Research
In our Conference Corner, readers will find Imminent’s take on the most important conferences in language research. Each edition highlights the most interesting talks, notable papers, and emerging trends presented at these events. Whether you’re exploring advances in linguistics, NLP, or broader language sciences, our curated summaries provide a clear and engaging snapshot of the ideas and innovations shaping the field.
Empirical Methods in Natural Language Processing 2025
Why EMNLP?
EMNLP is one of the world’s leading conferences on empirical natural language processing, with a strong focus on practical results, large-scale experimentation, and emerging applications of language technologies. Its relevance is immediate: the conference spans machine translation, multimodality, model evaluation, dataset creation, ethical considerations, and the fast-evolving ecosystem of large language models. This year it was held in Suzhou, China.
EMNLP also hosts the Workshop on Machine Translation (WMT), the premier annual workshop on machine translation. Tracking WMT findings has long informed our research directions in quality estimation. Attending EMNLP 2025 therefore offered not only inspiration but also direct insight into the future landscape of applied NLP.
Emerging Trends
One of the clearest cross-cutting themes this year was LLM efficiency.
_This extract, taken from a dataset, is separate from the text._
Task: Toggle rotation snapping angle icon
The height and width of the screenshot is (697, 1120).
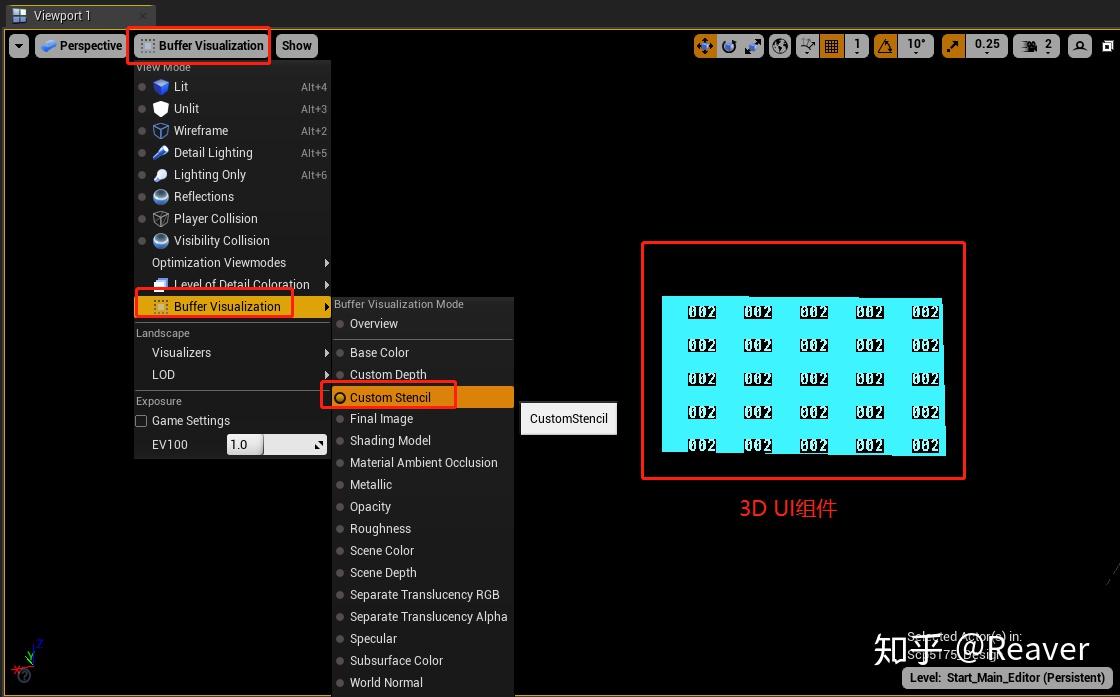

As models grow ever larger, researchers are increasingly focused on making them faster, lighter, and more accessible. Topics such as advanced KV-caching, extreme quantization, and improved distillation methods stood out. These approaches aim to reduce computation, cut memory needs, and make high-performance models usable on modest hardware — an essential development for many applied research teams.
Another emerging space is the use of LLMs in every stage of the research pipeline, from synthetic dataset creation to automated evaluation. This shift is reshaping traditional workflows and prompting new questions about how the field measures quality, novelty, and reliability.
Highlights from Talks and Papers
Among the most memorable keynotes was Heng Ji’s “No more processing. Time to discover.” Speaking from the vantage point of drug discovery and the broader “AI for Science” movement, she challenged the community to re-center research around genuine breakthroughs rather than incremental improvements. Her call for models and methods that support true scientific discovery resonated strongly throughout the conference.
From an MT perspective, Lonyue Wang (Alibaba International) delivered a timely talk on the evolution of multilingual translation in the LLM era. He described the shift from fine-tuned LLMs to reasoning-driven models and now to LLM-based agents — while also highlighting the persistent gap between academic MT benchmarks and the needs of industrial-scale translation systems.
On the technical front, the paper “S1: Simple Test-time Scaling” drew considerable attention. It presents an open-source method for boosting model performance by increasing compute only at inference time — an ability previously demonstrated by proprietary systems such as OpenAI’s o1. With a modest finetuning set of just 1,000 questions on Qwen2.5-32B, the authors achieved competitive gains, opening the door to new experimentation strategies for many labs.
Here is a list of other research that stood out during the conference:
- Infini-gram mini: Exact n-gram Search at the Internet Scale with FM-Index
- Mind the Value-Action Gap: Do LLMs Act in Alignment with Their Values?
- Efficient Model Development through Fine-tuning Transfer
- Seeing is Believing, but How Much? A Comprehensive Analysis of Verbalized Calibration in Vision-Language Models
- Evaluating Language Translation Models by Playing Telephone
- Unsupervised Word-level Quality Estimation for Machine Translation Through the Lens of Annotators (Dis)agreement
Conference Main Themes
Beyond efficiency and LLM-centric pipelines, several research threads recurred across workshops and oral sessions.
From the works that stood out from the sea of incremental research pieces, the common themes involved explorations inside LLM building blocks to hypothesize newer approaches in the architecture (e.g. a mixture of heterogenously-sized experts rather than homogenous ones in practice), and interpretations from LLM’s internal representations for their implications on surface-level output.
New Resources
For quality estimation work, several new models merit improved capabalities, including NVIDIA’s Qwen-MQM, Google’s MetricX-25 and GemSpanEval, and an RL-based MT evaluation model presented by researchers from the University of Amsterdam. Together, these resources represent some of the most relevant and forward-looking contributions to EMNLP and WMT 2025.